I refer you to my prior article on packing, but want to reinforce that whatever luggage you carry, be sure it is on wheels and expands. We both pack small soft-sided satchels in the outside pocket of our suitcases for gifts and dirty clothes on the return trip. Assume you will be responsible for carrying everything you bring. My wife and I have reduced our luggage to one suitcase and one backpack. We now pack so efficiently that the suitcase can go in the overhead compartment of the airplane or train. Most metro and rail cars have overhead shelves. Rail cars have small areas at the end of the car for storing large suitcases.

State Department

Prior to traveling, sign up for State Department Travel Advisories at https://travel.state.gov/content/travel/en/international-travel/before-you-go/about-our-new-products/staying-connected.html, because you never know what may happen.


Assume everyone you encounter in Japan speaks some English even though they will not always acknowledge that they do. We found by asking if the speak "just a little" English you can carry on a conversation sufficient to get the information you may need. Learn a few words, like thank you, et al. Using just a few words will generate an instant response. The Japanese bow frequently, so it is polite to bow frequently when communicating. Get used to being approached by groups of students who have a set group of questions they want to ask you – “where are you from”, “what do you enjoy about Japan” etc. The adult standing nearby is probably their English teacher. Also expect to have your picture taken with the students.
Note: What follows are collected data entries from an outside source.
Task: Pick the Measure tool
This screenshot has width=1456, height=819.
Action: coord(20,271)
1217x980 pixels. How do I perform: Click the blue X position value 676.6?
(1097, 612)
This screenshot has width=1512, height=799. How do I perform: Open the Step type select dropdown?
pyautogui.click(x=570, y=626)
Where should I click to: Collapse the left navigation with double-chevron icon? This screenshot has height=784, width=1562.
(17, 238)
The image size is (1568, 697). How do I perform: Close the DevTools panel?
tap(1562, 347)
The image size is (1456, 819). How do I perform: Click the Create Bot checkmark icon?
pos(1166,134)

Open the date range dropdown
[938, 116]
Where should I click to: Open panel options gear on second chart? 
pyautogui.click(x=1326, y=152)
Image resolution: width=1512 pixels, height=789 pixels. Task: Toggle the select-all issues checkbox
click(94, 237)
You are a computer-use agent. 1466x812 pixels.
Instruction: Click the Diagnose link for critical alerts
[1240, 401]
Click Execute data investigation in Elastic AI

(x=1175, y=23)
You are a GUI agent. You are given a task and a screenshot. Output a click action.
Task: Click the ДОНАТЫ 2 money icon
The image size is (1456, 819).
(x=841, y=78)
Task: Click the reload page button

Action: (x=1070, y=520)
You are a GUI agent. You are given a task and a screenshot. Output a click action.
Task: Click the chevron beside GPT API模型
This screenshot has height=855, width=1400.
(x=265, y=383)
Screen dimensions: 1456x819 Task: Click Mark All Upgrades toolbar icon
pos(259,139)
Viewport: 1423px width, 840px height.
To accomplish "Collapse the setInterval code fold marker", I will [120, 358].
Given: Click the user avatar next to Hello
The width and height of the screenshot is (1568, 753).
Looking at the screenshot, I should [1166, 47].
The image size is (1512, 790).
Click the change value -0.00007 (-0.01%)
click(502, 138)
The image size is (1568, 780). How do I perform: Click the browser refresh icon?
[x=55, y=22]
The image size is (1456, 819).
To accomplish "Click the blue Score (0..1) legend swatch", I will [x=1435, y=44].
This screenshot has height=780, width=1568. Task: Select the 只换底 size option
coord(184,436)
No loud talking, eating or drinking on metro lines.


When most food is presented in Japan you do not know whether to eat it or frame it. Be adventuresome – Japanese sushi is much better than most American Sushi. Most restaurants have an English menu, and many have display cases near the door plastic models of the food. Smithsonian Magazine did an article about the displays years ago. If you go to the kitchen district of Tokyo near Ueno, you can purchase and bring home some samples.

Learn about the country

Finally, go to YouTube and search Japan. Gearing up for the Olympics, Japan is disseminating a number of different informational formats which – if you have not been to Japan – will enhance your experience. Many of the programs, including Japanology, Japanology Plus, 100 Things to do in Japan, Tokyo Eye 2020 and others.

Japan is a unique and enjoyable culture. Japan is redoing many train stations in preparation for the Olympics, so go and enjoy yourself. Do not forget your camera.

The Great Torii, Miyajima, Japan

The Great Torii, Miyajima, Japan


Richard Goodwin spent almost twenty (20) years in private practice in Maryland and the District of Columbia trying cases in both state and federal courts.  He has over twenty (20) years of service as a federal administrative law judge with four (4) agencies.  He retired from the U.S. Army Reserves in 2002 as a Colonel in the Judge Advocate General’s Corps and was awarded the Legion of Merit and two (2) Meritorious Service Medals.  He is past chair of the Judicial Division of the American Bar Association.  He is a graduate of the College of William and Mary (A.B.), Xavier University (M.B.A.), Northern Kentucky University, Chase College of Law (J.D.).